ASSIGNMENT:
Locate, in the data below, the line that contains "Select Connections in the sidebar" and the line that contains "Click the phone icon for presenter 60"; reproduce exactly those two lines and every line between them, nothing more.

[Stored records]
*-*-*
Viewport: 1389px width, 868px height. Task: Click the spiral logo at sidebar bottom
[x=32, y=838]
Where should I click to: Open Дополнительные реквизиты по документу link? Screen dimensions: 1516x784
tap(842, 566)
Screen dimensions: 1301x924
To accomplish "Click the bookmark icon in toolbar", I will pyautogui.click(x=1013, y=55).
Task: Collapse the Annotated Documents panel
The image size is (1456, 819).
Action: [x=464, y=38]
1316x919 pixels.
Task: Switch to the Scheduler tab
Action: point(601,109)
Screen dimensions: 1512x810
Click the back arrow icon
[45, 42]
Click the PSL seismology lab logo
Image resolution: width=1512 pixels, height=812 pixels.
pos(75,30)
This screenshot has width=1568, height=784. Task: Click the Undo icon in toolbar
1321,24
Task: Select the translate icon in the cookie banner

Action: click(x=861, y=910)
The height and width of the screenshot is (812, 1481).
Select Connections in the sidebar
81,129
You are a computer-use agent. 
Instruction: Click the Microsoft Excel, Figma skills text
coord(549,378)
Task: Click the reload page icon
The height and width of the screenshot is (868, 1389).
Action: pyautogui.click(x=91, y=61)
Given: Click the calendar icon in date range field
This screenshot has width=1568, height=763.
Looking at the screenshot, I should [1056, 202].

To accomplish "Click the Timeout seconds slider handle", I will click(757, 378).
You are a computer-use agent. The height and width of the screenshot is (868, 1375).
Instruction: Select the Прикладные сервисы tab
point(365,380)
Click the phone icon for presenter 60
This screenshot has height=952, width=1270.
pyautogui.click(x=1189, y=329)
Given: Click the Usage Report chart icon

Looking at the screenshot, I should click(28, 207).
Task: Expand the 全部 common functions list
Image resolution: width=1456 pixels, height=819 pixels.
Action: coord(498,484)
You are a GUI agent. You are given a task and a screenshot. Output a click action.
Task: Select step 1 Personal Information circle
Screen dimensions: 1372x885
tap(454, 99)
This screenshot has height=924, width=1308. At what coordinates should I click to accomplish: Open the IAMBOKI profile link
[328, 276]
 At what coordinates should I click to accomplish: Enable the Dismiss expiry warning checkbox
*-*-*
ANSWER BOX:
Select Connections in the sidebar
81,129
You are a computer-use agent. 
Instruction: Click the Microsoft Excel, Figma skills text
coord(549,378)
Task: Click the reload page icon
The height and width of the screenshot is (868, 1389).
Action: pyautogui.click(x=91, y=61)
Given: Click the calendar icon in date range field
This screenshot has width=1568, height=763.
Looking at the screenshot, I should [1056, 202].

To accomplish "Click the Timeout seconds slider handle", I will click(757, 378).
You are a computer-use agent. The height and width of the screenshot is (868, 1375).
Instruction: Select the Прикладные сервисы tab
point(365,380)
Click the phone icon for presenter 60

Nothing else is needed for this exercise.